* EXERCISE REQUIREMENTS
Can you repeat all of the entries below word for word, without changing a single character?

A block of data
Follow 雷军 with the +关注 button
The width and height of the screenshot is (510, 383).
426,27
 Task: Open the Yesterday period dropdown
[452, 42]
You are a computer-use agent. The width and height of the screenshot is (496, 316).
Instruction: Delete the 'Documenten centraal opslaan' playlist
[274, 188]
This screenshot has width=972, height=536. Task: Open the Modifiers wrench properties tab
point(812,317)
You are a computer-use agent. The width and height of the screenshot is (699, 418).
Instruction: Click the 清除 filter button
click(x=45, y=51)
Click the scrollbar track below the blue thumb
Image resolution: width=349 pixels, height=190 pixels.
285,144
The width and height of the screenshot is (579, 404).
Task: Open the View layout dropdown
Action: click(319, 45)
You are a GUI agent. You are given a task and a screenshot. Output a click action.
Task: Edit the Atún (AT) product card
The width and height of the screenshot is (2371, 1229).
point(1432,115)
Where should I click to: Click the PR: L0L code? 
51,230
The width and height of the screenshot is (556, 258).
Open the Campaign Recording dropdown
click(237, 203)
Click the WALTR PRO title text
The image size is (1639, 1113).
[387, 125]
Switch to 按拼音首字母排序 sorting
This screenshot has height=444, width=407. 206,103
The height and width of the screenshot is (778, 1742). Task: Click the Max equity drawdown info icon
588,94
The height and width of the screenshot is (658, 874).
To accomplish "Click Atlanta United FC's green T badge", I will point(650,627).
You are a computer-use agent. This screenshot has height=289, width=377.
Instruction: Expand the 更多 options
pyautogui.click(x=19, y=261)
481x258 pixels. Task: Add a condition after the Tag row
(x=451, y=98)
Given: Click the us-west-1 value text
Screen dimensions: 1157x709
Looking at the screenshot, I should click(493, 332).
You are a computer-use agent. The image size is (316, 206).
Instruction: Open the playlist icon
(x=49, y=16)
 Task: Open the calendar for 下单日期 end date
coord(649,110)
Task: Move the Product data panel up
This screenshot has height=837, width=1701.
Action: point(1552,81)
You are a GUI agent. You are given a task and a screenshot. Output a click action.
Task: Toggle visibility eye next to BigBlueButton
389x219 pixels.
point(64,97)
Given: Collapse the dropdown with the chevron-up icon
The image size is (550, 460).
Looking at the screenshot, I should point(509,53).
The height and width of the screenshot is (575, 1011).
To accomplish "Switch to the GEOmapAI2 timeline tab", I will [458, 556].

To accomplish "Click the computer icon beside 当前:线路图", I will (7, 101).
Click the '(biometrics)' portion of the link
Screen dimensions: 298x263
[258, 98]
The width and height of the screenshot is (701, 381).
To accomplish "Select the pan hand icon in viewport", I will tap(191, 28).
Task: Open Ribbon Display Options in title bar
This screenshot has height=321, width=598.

* FINISHED TASK
Follow 雷军 with the +关注 button
The width and height of the screenshot is (510, 383).
426,27
 Task: Open the Yesterday period dropdown
[452, 42]
You are a computer-use agent. The width and height of the screenshot is (496, 316).
Instruction: Delete the 'Documenten centraal opslaan' playlist
[274, 188]
This screenshot has width=972, height=536. Task: Open the Modifiers wrench properties tab
point(812,317)
You are a computer-use agent. The width and height of the screenshot is (699, 418).
Instruction: Click the 清除 filter button
click(x=45, y=51)
Click the scrollbar track below the blue thumb
Image resolution: width=349 pixels, height=190 pixels.
285,144
The width and height of the screenshot is (579, 404).
Task: Open the View layout dropdown
Action: click(319, 45)
You are a GUI agent. You are given a task and a screenshot. Output a click action.
Task: Edit the Atún (AT) product card
The width and height of the screenshot is (2371, 1229).
point(1432,115)
Where should I click to: Click the PR: L0L code? 
51,230
The width and height of the screenshot is (556, 258).
Open the Campaign Recording dropdown
click(237, 203)
Click the WALTR PRO title text
The image size is (1639, 1113).
[387, 125]
Switch to 按拼音首字母排序 sorting
This screenshot has height=444, width=407. 206,103
The height and width of the screenshot is (778, 1742). Task: Click the Max equity drawdown info icon
588,94
The height and width of the screenshot is (658, 874).
To accomplish "Click Atlanta United FC's green T badge", I will point(650,627).
You are a computer-use agent. This screenshot has height=289, width=377.
Instruction: Expand the 更多 options
pyautogui.click(x=19, y=261)
481x258 pixels. Task: Add a condition after the Tag row
(x=451, y=98)
Given: Click the us-west-1 value text
Screen dimensions: 1157x709
Looking at the screenshot, I should click(493, 332).
You are a computer-use agent. The image size is (316, 206).
Instruction: Open the playlist icon
(x=49, y=16)
 Task: Open the calendar for 下单日期 end date
coord(649,110)
Task: Move the Product data panel up
This screenshot has height=837, width=1701.
Action: point(1552,81)
You are a GUI agent. You are given a task and a screenshot. Output a click action.
Task: Toggle visibility eye next to BigBlueButton
389x219 pixels.
point(64,97)
Given: Collapse the dropdown with the chevron-up icon
The image size is (550, 460).
Looking at the screenshot, I should point(509,53).
The height and width of the screenshot is (575, 1011).
To accomplish "Switch to the GEOmapAI2 timeline tab", I will [458, 556].

To accomplish "Click the computer icon beside 当前:线路图", I will (7, 101).
Click the '(biometrics)' portion of the link
Screen dimensions: 298x263
[258, 98]
The width and height of the screenshot is (701, 381).
To accomplish "Select the pan hand icon in viewport", I will tap(191, 28).
Task: Open Ribbon Display Options in title bar
This screenshot has height=321, width=598.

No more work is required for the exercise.